* _Text section_:
■ ■ ■ ■ ■
What I don’t get is why any reputable university would house him – and even more importantly, why he is given tax-payers money to distort the truth and to persecute truth-seekers.
As for conspiracies: anyone who denies that there are ever political conspiracies for whatever end, needs their head seeing to. How can anyone who has followed the story of the JFK assassination doubt it, just to cite one example? Whoever killed Kennedy and for whatever reason, we were not told the truth; and that is now generally accepted. A cover-up of that magnitude has to involve a conspiracy. Follow the story of the autopsy and everything and everyone connected, just for one small part of the indicators.
‘Conspiracy theorists’ try to keep politicians honest, and try to make journalists look beneath the surface of what they are told to write.

Sam the First
February 5, 2013 6:42 pm

And yet another post vanishes into the ?spam. Sigh. This is happening an awful lot lately – I don’t post often but three of my last four posts have vanished. No conspiracy I’m sure …

Reg Nelson
February 5, 2013 6:47 pm

Steven Mosher says:
February 5, 2013 at 5:58 pm
I’ll suggest that folks bone up on the acronyms
NI = nafarious Intent
MbW = must be wrong
its in the end of his paper, there are a few other SS and UCT.
■ ■ ■ ■ ■
* _Raw data_:
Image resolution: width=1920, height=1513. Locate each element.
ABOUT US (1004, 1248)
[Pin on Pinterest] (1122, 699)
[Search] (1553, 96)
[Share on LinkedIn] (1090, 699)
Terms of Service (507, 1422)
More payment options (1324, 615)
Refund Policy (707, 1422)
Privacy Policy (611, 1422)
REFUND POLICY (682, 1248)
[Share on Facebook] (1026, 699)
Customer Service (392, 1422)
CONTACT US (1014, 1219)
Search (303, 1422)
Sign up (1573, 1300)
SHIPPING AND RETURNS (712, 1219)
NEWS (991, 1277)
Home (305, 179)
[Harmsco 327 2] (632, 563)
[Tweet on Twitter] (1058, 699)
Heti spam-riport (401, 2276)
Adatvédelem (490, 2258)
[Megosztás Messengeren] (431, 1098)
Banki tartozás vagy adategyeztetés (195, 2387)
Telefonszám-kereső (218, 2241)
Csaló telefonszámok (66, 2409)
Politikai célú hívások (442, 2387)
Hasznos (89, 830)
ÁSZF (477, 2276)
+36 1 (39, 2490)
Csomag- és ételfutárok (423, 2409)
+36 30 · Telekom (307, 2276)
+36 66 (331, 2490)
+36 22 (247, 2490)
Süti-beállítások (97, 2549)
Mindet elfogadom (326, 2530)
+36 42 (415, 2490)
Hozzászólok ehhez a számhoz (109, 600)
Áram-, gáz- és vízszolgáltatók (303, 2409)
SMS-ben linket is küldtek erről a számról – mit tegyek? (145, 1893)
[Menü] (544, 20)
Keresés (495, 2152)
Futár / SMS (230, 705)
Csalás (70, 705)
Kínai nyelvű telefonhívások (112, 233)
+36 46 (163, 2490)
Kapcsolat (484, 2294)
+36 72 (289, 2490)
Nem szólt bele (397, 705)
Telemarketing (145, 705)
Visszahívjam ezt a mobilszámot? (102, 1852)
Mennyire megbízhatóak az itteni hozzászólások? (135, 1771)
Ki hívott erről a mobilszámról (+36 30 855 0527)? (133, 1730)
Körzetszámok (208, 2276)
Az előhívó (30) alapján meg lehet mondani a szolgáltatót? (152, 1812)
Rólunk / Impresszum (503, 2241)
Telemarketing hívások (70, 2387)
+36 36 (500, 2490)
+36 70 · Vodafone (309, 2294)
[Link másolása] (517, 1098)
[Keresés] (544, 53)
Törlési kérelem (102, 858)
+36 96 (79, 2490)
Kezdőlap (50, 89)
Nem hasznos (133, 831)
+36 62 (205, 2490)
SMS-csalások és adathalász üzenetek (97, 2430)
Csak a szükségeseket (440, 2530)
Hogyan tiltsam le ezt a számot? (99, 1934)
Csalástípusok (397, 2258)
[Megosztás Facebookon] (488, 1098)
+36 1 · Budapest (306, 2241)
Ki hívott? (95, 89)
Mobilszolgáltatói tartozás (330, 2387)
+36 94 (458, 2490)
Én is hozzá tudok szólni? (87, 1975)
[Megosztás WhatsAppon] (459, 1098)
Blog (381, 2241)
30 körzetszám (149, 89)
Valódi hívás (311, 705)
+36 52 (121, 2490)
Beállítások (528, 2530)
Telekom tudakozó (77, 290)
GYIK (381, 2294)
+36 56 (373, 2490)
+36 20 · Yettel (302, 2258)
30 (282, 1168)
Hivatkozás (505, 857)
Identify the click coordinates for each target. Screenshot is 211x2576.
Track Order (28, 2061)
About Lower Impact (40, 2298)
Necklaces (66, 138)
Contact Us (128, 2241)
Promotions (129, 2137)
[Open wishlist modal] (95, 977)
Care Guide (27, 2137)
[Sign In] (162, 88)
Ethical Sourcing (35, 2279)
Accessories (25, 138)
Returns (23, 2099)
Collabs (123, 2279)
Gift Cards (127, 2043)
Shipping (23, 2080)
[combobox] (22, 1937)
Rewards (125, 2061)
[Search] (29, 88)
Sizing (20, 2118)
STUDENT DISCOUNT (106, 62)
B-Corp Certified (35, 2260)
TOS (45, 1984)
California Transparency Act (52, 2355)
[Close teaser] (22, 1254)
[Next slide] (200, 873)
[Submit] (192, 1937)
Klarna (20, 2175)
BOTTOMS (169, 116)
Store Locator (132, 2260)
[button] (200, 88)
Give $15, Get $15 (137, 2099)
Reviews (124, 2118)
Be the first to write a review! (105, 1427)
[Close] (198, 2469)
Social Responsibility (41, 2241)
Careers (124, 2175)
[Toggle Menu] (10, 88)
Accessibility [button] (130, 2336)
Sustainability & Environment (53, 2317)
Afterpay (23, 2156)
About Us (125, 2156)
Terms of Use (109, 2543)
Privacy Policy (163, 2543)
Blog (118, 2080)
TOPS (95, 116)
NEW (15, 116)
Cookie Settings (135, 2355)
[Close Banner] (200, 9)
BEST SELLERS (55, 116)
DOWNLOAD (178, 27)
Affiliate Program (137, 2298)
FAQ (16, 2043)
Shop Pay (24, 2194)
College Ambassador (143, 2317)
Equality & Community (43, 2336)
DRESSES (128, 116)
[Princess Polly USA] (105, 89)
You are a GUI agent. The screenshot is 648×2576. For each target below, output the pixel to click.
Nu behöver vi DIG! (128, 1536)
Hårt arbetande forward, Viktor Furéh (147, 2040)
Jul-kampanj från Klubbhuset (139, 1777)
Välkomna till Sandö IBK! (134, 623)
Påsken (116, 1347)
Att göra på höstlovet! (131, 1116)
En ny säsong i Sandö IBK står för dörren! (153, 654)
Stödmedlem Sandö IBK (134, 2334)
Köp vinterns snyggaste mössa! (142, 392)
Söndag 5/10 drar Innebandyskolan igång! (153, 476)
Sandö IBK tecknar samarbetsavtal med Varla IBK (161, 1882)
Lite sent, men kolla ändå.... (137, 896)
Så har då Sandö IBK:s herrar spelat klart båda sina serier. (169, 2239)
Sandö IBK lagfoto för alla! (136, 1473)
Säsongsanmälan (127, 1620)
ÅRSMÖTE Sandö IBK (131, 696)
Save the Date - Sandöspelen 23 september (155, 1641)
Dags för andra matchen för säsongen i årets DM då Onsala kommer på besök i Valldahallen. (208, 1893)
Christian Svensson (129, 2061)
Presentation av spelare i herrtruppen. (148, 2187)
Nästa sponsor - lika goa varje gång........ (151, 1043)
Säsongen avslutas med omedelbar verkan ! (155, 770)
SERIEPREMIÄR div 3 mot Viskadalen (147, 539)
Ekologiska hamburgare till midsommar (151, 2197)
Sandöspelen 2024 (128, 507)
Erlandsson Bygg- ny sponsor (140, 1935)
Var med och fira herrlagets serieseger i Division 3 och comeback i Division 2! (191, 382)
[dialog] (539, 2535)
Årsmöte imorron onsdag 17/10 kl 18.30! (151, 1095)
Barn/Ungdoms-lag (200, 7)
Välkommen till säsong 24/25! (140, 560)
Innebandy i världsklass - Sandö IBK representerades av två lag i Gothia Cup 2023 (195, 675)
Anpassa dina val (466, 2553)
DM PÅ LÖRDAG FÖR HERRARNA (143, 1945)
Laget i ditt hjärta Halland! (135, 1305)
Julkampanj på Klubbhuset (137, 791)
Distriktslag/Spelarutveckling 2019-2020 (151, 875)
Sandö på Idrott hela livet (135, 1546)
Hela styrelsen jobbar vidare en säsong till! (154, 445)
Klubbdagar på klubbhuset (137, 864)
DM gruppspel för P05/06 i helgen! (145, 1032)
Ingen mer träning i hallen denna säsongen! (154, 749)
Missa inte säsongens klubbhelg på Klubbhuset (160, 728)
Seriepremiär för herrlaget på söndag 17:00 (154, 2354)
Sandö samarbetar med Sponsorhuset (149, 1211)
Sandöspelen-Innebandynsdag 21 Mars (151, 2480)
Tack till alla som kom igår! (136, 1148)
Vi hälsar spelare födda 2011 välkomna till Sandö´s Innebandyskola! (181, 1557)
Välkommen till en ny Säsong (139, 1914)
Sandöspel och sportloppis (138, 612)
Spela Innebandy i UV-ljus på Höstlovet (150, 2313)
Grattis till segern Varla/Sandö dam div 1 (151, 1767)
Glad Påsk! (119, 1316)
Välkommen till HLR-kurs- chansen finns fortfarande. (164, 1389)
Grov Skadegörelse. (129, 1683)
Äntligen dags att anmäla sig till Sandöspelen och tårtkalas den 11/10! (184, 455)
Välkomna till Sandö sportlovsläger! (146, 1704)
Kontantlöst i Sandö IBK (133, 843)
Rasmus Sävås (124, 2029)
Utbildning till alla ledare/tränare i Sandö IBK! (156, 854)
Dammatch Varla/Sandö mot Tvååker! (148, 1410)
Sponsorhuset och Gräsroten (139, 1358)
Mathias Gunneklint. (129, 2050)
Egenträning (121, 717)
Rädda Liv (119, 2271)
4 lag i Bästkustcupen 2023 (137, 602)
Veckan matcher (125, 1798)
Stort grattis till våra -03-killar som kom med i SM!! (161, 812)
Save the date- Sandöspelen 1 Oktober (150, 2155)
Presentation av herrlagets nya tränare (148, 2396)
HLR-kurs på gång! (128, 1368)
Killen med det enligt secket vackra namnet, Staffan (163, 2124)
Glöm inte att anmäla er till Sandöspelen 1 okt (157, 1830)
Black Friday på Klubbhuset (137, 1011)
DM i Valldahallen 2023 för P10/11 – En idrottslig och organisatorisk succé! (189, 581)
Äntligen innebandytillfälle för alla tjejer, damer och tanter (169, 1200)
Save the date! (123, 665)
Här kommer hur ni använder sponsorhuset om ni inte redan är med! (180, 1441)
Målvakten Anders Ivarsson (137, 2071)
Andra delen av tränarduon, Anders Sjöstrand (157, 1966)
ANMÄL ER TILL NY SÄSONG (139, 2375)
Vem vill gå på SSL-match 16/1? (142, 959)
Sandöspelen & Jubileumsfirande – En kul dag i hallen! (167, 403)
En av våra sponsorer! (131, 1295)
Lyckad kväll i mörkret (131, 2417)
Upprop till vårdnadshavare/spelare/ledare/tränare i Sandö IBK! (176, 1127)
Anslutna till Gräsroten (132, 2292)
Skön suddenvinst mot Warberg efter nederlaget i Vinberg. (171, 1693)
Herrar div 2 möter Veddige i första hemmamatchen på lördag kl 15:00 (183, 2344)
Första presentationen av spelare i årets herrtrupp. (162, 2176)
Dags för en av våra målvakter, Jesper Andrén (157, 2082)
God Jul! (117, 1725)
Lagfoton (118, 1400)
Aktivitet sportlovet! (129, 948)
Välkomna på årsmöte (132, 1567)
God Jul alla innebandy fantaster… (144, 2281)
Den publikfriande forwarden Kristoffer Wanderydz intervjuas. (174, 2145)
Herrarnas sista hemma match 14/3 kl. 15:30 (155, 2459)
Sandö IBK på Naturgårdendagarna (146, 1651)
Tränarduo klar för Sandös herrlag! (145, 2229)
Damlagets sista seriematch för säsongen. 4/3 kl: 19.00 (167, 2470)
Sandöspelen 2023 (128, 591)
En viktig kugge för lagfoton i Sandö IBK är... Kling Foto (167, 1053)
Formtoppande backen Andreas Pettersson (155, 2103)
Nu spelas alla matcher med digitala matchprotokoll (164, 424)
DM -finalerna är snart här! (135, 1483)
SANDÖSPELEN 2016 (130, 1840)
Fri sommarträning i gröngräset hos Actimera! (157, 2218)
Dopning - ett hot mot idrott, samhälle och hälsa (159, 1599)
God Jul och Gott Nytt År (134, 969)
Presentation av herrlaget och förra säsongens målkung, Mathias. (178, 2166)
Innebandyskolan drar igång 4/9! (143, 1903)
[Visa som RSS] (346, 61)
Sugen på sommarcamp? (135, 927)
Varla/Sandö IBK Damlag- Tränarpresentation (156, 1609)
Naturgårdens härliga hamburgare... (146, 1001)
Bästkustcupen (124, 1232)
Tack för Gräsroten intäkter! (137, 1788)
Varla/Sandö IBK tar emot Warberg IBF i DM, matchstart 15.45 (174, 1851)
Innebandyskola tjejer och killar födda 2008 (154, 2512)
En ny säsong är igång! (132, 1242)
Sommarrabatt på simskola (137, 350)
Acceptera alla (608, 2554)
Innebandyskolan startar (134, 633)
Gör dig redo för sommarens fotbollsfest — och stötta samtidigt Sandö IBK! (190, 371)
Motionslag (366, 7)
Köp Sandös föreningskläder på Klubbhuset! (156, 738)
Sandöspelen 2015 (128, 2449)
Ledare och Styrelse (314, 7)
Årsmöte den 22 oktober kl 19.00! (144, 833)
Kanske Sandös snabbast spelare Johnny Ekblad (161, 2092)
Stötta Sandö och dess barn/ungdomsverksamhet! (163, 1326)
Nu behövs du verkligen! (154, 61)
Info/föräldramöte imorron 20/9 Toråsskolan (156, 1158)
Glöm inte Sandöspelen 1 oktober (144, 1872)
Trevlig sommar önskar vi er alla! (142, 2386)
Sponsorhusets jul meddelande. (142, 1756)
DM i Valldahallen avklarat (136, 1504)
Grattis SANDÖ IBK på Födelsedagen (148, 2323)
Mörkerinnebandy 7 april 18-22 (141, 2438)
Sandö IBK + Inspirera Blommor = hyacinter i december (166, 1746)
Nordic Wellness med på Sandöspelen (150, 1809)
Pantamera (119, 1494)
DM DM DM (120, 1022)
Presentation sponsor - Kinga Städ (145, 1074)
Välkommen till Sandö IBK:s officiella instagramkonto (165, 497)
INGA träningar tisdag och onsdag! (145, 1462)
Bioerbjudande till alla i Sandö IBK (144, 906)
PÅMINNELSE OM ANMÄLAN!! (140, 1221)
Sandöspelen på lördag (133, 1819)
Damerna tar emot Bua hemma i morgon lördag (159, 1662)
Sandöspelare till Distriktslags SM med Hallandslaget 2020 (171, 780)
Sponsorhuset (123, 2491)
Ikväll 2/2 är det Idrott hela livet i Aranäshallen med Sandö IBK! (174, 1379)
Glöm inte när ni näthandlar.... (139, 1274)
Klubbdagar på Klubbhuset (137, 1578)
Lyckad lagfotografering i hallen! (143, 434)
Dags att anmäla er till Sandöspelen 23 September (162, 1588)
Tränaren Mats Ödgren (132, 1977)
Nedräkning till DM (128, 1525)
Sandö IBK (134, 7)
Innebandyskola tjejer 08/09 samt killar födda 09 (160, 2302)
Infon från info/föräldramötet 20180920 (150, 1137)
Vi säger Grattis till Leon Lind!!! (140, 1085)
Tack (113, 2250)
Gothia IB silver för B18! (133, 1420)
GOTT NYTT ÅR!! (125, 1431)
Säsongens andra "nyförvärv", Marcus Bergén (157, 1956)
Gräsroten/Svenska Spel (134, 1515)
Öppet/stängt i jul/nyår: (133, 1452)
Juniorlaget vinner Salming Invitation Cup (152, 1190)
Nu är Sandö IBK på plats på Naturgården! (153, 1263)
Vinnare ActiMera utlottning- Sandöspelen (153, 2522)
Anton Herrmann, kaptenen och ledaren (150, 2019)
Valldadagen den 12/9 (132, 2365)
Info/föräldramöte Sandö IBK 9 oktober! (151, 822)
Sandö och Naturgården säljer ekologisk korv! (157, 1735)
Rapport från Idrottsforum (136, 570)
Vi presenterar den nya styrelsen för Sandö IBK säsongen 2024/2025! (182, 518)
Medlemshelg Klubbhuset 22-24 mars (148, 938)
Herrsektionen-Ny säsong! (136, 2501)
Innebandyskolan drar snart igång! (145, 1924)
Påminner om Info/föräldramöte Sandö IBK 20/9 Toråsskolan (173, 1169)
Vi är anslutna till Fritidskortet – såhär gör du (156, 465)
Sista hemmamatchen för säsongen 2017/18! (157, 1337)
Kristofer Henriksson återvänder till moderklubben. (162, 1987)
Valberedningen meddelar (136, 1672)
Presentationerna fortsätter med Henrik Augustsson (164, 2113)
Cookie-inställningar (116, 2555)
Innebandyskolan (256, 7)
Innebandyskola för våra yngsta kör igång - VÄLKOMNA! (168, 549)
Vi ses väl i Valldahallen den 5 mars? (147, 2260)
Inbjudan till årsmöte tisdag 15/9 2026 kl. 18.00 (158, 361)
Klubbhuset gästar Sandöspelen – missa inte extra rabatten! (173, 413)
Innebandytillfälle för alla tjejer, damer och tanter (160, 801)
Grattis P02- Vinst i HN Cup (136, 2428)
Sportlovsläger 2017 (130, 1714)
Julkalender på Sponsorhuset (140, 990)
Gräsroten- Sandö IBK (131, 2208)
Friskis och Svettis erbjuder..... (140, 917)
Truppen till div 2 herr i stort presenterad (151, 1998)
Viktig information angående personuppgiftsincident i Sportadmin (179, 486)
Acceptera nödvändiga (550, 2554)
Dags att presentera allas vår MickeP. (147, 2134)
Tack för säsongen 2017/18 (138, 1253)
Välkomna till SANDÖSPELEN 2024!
■ ■ ■ ■ ■
* _Problems to solve_:
1. Reproduce everything in the comment thread from "What I don’t" down to "of the indicators.".
2. In the comment thread on conspiracies, which event is cited as one example of a political conspiracy?
Answer from the comment thread alone, not from the material.

* _Worked solutions_:
1.
What I don’t get is why any reputable university would house him – and even more importantly, why he is given tax-payers money to distort the truth and to persecute truth-seekers.
As for conspiracies: anyone who denies that there are ever political conspiracies for whatever end, needs their head seeing to. How can anyone who has followed the story of the JFK assassination doubt it, just to cite one example? Whoever killed Kennedy and for whatever reason, we were not told the truth; and that is now generally accepted. A cover-up of that magnitude has to involve a conspiracy. Follow the story of the autopsy and everything and everyone connected, just for one small part of the indicators.

2. The JFK assassination.